Enfin, le gouvernement veut intensifier ses efforts sur la fiscalité des Gafa. Lors de ses voeux, Bruno Le Maire, qui en a fait son cheval de bataille, a réitéré sa volonté de taxer les géants du numérique mais il est resté évasif sur les moyens de mise en oeuvre, rappelant que « quatre pays en Europe s'opposaient encore à cette taxe ». Pour aller plus vite, le gouvernement veut mettre en place cette année un dispositif qui devrait rapporter 500 millions d'euros aux finances publiques. Mais beaucoup de flou subsiste sur le périmètre imposé. Roland Lescure, député LRM des Français de l'étranger, rappelle à La Tribune qu'il y a « une vraie injustice fiscale chez les entreprises globalisées. Il y a un véritable défi sur la fiscalité du chiffre d'affaires de préférence au niveau européen, sinon au niveau national. »

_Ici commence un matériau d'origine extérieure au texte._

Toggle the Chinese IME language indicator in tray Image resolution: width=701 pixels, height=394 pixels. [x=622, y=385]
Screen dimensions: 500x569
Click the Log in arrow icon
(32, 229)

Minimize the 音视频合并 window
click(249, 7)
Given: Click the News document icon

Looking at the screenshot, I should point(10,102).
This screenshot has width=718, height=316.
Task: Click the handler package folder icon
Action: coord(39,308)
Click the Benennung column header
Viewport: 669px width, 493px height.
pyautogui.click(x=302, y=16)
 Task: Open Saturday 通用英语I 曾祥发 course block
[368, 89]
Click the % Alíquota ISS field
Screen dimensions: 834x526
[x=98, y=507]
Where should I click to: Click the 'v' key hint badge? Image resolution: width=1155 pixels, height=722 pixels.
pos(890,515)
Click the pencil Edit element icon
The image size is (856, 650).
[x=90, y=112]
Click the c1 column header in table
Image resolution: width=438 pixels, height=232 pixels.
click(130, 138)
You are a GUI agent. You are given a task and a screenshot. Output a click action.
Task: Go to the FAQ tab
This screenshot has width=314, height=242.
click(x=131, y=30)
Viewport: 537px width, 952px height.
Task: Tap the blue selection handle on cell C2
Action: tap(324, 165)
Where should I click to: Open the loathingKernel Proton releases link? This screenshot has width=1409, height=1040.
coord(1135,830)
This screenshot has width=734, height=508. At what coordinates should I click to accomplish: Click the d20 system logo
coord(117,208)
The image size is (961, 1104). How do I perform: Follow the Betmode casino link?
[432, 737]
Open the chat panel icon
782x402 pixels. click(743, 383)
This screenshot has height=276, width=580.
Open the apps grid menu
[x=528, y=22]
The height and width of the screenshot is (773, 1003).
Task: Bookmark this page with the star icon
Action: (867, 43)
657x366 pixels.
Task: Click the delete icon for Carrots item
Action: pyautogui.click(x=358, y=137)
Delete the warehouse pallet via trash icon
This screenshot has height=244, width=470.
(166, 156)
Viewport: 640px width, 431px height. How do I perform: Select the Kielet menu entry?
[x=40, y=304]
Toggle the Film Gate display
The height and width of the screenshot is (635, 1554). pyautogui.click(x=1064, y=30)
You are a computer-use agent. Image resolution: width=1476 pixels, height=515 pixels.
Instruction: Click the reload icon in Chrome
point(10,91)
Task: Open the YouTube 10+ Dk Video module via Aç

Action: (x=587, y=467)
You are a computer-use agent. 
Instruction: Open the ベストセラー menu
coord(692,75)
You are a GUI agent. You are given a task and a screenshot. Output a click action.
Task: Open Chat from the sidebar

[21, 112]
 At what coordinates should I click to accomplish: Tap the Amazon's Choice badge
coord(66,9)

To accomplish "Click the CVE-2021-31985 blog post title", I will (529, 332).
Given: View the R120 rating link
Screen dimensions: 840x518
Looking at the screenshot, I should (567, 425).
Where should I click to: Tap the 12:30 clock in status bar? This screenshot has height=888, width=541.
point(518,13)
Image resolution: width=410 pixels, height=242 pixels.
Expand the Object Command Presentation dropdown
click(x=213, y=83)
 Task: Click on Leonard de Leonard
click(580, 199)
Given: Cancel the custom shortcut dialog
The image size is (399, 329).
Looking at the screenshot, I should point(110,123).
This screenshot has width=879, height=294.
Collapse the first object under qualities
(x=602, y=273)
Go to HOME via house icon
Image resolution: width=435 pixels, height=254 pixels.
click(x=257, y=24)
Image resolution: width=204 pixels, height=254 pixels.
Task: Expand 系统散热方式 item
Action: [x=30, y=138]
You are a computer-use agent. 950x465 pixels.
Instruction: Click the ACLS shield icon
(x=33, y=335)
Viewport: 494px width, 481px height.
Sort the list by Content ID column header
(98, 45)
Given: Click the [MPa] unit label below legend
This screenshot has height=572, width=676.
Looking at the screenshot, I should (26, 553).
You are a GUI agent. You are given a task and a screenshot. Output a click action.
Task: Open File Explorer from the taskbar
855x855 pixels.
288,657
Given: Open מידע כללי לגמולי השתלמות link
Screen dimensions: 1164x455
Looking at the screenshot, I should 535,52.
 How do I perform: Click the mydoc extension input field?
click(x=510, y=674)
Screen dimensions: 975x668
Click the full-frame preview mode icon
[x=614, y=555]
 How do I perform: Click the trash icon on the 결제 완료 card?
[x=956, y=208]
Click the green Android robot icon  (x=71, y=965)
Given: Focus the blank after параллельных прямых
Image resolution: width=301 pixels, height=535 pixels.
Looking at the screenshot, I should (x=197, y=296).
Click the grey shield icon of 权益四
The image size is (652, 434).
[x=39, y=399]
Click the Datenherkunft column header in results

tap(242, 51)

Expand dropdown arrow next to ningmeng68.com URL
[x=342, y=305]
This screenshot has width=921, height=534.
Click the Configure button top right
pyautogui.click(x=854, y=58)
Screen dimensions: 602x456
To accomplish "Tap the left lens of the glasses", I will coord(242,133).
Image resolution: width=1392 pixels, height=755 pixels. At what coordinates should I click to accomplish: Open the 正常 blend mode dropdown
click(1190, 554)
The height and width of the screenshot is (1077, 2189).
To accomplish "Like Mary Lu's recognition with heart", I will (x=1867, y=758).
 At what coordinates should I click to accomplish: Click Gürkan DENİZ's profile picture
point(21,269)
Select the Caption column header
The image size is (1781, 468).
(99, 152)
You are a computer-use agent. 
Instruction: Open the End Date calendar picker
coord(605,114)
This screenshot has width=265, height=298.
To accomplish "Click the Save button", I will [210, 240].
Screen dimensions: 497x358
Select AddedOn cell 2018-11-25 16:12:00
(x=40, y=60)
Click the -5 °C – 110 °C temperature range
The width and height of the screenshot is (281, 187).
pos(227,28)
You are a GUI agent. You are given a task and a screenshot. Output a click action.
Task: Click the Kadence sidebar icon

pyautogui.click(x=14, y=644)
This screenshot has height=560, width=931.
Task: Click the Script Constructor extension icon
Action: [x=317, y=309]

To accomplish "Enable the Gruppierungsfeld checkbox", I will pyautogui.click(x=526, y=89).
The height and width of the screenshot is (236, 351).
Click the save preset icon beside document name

D'autres propositions se multiplient chez les économistes. Pour Philippe Martin, « la transformation de l'ISF en Impôt sur la fortune immobilière (IFI) devrait être équilibrée par une hausse de la fiscalité sur les successions, pour les revenus supérieurs à 1,5 million d'euros, par exemple. » Récemment, le groupe de réflexion Terra Nova a initié, dans une note, une réforme de l'impôt sur les successions en modifiant le barème et en instaurant un abattement décroissant. Ces mesures « permettraient de générer 3 milliards d'euros de recettes fiscales supplémentaires par an, soit l'équivalent de ce qui a été perdu sur l'ISF », précise le document. Les auteurs proposent également de « revisiter l'avantage fiscal lié à l'assurance-vie, laquelle jouit aujourd'hui d'un régime largement dérogatoire ». Enfin, la suppression totale de la taxe d'habitation et le poids de l'impôt sur le revenu progressif sont au menu du débat. Pour le gouvernement, qui veut maintenir une stratégie fiscale en faveur des entreprises tout en limitant la rente, les prochaines semaines s'annoncent décisives.